* **SET TASK 1**:
Reproduce the part of the excerpt on Latin America's two lefts between "Summary:  With all" and "Latin America needs.", inclusive.
* **SET TASK 2**:
Pick up the excerpt on Latin America's two lefts after its final sentence and write what follows.

* **TEXT PROVIDED**:
---*---
From Foreign Affairs, May/June 2006

Summary:  With all the talk of Latin America's turn to the left, few have noticed that there are really two lefts in the region. One has radical roots but is now open-minded and modern; the other is close-minded and stridently populist. Rather than fretting over the left's rise in general, the rest of the world should focus on fostering the former rather than the latter -- because it is exactly what Latin America needs.

JORGE G. CASTAÑEDA is the author of Utopia Unarmed: The Latin American Left After the Cold War and Compañero: The Life and Death of Che Guevara. Having resigned as Mexico's Foreign Minister in 2003, he is currently Global Distinguished Professor of Politics and Latin American Studies at New York University.

[continued...]

The leftist leaders who have arisen from a populist, nationalist past with few ideological underpinnings -- Chávez with his military background, Kirchner with his Peronist roots, Morales with his coca-leaf growers' militancy and agitprop, López Obrador with his origins in the PRI -- have proved much less responsive to modernizing influences. For them, rhetoric is more important than substance, and the fact of power is more important than its responsible exercise. The despair of poor constituencies is a tool rather than a challenge, and taunting the United States trumps promoting their countries' real interests in the world. The difference is obvious: Chávez is not Castro; he is Perón with oil. Morales is not an indigenous Che; he is a skillful and irresponsible populist. López Obrador is neither Lula nor Chávez; he comes straight from the PRI of Luis Echeverría, Mexico's president from 1970 to 1976, from which he learned how to be a cash-dispensing, authoritarian-inclined populist. Kirchner is a true-blue Peronist, and proud of it.
---*---
* **STORED ROWS**:

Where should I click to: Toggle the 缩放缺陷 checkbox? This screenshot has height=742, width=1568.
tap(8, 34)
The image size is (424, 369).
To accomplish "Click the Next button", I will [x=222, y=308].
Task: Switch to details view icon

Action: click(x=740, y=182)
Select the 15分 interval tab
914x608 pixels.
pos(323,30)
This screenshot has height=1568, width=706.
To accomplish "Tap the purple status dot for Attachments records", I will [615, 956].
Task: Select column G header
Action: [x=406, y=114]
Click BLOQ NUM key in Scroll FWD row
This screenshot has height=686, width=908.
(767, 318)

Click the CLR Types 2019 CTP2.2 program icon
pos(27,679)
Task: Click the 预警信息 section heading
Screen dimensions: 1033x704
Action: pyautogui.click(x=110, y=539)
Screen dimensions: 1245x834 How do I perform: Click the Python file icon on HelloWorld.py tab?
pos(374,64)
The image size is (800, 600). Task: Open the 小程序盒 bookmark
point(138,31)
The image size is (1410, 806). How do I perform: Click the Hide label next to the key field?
---*---
* **RESULT 1**:
Summary:  With all the talk of Latin America's turn to the left, few have noticed that there are really two lefts in the region. One has radical roots but is now open-minded and modern; the other is close-minded and stridently populist. Rather than fretting over the left's rise in general, the rest of the world should focus on fostering the former rather than the latter -- because it is exactly what Latin America needs.

* **RESULT 2**:
For all of these leaders, economic performance, democratic values, programmatic achievements, and good relations with the United States are not imperatives but bothersome constraints that miss the real point. They are more intent on maintaining popularity at any cost, picking as many fights as possible with Washington, and getting as much control as they can over sources of revenue, including oil, gas, and suspended foreign-debt payments.

Argentina's Kirchner is a classic (although somewhat ambiguous) case. Formerly the governor of a small province at the end of the world, he was elected in the midst of a monumental economic crisis and has managed to bring his country out of it quite effectively. Inflation has been relatively controlled, growth is back, and interest rates have fallen. Kirchner also renegotiated Argentina's huge foreign debt skillfully, if perhaps a bit too boldly. He has gone further than his predecessors in settling past grievances, particularly regarding the "dirty war" that the military and his Peronist colleagues waged in the 1970s. He has become a darling of the left and seems to be on a roll, with approval ratings of over 70 percent.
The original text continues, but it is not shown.